• [To do]:
What you return should be the line containing "[Colombia.co (abre en" and each line after it to the end of the records, copied exactly.

[Entries taken from a collection]
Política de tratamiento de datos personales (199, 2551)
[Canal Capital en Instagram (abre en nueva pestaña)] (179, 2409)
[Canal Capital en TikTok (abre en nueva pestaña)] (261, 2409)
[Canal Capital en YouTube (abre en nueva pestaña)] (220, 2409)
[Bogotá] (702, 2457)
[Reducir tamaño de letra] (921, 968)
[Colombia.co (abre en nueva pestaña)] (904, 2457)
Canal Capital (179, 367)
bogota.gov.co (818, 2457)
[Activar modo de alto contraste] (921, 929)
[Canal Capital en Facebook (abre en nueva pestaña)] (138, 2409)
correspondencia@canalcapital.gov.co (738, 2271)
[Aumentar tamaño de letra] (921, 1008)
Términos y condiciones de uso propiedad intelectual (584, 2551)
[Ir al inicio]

• [Answer]:
[Colombia.co (abre en nueva pestaña)] (904, 2457)
Canal Capital (179, 367)
bogota.gov.co (818, 2457)
[Activar modo de alto contraste] (921, 929)
[Canal Capital en Facebook (abre en nueva pestaña)] (138, 2409)
correspondencia@canalcapital.gov.co (738, 2271)
[Aumentar tamaño de letra] (921, 1008)
Términos y condiciones de uso propiedad intelectual (584, 2551)
[Ir al inicio]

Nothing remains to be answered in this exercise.